# [WHAT TO PRODUCE]
In the records that follow, show each line where the word "source" is present.

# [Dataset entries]
-*-

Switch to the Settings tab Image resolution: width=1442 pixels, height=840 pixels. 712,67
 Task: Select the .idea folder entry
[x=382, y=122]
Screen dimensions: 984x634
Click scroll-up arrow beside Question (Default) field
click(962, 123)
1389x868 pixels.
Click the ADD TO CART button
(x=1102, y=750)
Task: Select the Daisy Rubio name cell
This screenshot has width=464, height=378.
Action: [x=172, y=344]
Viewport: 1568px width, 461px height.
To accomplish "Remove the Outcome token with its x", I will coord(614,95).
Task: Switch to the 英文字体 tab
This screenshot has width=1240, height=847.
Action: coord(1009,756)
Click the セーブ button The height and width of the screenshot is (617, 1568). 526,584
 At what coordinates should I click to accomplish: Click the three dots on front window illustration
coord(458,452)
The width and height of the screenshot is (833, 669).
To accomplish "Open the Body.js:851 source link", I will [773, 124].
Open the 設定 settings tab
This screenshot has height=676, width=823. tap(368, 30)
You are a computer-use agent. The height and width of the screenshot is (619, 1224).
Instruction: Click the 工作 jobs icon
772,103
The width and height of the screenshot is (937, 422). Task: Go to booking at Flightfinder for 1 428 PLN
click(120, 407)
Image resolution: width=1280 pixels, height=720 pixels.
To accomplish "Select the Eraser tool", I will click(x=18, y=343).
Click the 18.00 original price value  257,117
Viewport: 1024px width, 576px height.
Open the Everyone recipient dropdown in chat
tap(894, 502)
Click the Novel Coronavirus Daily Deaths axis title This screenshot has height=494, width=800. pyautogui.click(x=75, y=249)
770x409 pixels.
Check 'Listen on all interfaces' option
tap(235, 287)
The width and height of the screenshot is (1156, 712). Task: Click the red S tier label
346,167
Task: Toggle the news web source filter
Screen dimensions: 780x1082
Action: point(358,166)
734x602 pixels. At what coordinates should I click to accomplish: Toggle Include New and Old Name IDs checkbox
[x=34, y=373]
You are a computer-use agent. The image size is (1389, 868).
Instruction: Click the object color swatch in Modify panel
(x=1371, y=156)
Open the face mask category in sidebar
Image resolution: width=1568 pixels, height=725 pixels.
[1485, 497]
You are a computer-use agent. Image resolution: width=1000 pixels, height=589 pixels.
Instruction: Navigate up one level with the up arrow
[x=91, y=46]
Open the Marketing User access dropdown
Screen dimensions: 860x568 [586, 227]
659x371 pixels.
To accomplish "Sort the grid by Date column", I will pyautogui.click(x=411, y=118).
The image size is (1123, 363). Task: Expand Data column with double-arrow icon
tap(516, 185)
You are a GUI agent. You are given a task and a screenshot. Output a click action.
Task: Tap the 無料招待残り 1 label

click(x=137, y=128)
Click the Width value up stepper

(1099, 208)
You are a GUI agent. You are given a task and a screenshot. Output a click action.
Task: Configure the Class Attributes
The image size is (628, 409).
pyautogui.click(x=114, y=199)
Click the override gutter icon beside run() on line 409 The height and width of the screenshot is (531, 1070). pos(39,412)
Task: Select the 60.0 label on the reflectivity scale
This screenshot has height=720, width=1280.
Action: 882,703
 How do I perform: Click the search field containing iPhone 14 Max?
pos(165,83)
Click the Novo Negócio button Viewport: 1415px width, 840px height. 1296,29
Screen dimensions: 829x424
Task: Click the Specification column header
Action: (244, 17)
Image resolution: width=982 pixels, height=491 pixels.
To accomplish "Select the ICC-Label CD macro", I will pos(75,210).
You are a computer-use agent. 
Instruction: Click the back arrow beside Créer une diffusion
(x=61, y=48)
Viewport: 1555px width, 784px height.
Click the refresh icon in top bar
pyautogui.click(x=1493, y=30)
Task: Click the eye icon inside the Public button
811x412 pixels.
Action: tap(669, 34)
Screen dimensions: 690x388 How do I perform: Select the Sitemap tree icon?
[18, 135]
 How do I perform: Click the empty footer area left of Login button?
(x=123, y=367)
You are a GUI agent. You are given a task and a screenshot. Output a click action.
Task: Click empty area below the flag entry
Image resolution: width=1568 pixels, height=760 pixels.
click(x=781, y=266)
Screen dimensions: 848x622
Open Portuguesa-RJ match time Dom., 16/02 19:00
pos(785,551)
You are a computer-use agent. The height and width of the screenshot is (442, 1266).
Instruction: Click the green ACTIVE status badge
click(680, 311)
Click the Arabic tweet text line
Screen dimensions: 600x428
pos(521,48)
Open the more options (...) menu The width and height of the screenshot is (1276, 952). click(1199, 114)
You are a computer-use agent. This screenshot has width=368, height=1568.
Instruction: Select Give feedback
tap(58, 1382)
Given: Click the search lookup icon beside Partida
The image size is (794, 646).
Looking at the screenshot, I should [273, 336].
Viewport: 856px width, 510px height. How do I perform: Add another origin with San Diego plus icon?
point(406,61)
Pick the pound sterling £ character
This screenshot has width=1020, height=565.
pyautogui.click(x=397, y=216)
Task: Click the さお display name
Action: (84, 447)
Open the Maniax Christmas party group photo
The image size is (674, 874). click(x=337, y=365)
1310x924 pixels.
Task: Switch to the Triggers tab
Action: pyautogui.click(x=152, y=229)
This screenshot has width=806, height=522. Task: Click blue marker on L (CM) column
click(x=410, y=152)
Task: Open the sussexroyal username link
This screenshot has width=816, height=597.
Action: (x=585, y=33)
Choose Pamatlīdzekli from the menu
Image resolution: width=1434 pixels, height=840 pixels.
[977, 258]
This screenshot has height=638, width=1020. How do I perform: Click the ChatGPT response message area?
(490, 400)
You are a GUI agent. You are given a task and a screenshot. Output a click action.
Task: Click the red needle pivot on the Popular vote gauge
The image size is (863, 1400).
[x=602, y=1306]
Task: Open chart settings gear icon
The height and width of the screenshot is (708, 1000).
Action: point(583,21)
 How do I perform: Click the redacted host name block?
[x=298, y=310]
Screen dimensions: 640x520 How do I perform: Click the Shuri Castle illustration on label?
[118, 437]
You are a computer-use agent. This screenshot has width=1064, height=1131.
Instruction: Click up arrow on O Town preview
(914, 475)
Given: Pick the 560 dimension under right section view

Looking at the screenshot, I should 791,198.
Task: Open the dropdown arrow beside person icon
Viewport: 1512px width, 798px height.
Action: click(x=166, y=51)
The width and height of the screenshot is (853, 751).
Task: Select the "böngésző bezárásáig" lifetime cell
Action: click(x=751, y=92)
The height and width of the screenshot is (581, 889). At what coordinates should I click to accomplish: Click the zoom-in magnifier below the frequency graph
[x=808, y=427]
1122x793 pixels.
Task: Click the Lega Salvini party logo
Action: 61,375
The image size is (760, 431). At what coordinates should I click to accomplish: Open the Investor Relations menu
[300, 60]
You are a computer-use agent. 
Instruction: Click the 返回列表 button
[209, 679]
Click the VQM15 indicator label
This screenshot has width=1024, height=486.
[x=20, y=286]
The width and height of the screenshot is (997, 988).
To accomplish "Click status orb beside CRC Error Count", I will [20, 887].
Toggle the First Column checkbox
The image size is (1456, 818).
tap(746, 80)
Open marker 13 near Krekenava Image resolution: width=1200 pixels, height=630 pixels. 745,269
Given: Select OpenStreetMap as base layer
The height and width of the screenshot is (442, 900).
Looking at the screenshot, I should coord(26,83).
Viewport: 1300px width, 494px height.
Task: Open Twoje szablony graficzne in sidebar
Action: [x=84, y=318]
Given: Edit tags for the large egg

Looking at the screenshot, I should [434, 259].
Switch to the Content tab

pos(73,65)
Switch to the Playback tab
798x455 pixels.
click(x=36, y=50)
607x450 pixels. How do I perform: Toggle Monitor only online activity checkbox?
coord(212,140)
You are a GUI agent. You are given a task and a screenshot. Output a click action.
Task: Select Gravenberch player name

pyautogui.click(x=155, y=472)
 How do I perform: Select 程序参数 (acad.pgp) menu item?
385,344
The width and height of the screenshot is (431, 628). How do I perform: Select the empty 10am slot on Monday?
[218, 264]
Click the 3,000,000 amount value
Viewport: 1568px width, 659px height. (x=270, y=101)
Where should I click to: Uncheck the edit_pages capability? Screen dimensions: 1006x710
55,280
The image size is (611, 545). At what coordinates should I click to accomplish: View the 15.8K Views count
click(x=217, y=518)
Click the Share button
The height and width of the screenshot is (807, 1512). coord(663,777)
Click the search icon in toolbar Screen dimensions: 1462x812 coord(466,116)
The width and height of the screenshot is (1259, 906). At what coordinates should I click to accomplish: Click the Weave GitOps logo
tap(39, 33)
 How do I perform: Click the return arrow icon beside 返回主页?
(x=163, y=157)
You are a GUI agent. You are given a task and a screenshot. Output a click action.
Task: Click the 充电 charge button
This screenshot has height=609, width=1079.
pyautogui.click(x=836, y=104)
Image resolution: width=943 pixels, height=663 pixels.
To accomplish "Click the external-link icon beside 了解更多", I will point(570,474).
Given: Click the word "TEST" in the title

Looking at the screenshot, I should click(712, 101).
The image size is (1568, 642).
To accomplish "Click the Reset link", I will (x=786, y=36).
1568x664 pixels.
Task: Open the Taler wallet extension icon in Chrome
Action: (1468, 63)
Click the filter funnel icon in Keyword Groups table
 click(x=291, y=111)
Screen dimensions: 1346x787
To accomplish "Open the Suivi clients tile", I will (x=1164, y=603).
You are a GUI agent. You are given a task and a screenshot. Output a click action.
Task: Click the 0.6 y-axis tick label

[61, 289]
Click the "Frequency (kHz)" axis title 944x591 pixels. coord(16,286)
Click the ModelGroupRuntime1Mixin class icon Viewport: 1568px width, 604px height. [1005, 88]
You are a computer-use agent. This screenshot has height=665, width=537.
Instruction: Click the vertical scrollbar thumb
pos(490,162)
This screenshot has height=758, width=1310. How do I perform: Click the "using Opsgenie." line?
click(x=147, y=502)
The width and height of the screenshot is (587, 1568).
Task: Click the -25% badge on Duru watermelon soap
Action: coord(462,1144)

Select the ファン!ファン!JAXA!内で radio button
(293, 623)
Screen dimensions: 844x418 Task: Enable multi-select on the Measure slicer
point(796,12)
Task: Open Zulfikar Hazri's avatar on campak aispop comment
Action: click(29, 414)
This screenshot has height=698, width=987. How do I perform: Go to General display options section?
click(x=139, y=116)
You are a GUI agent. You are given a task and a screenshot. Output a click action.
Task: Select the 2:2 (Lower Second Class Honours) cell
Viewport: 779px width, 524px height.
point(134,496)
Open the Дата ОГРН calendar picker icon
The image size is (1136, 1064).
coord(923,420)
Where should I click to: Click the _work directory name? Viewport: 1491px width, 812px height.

-*-

# [YOUR SOLUTION]
To accomplish "Open the Body.js:851 source link", I will [773, 124].
Task: Toggle the news web source filter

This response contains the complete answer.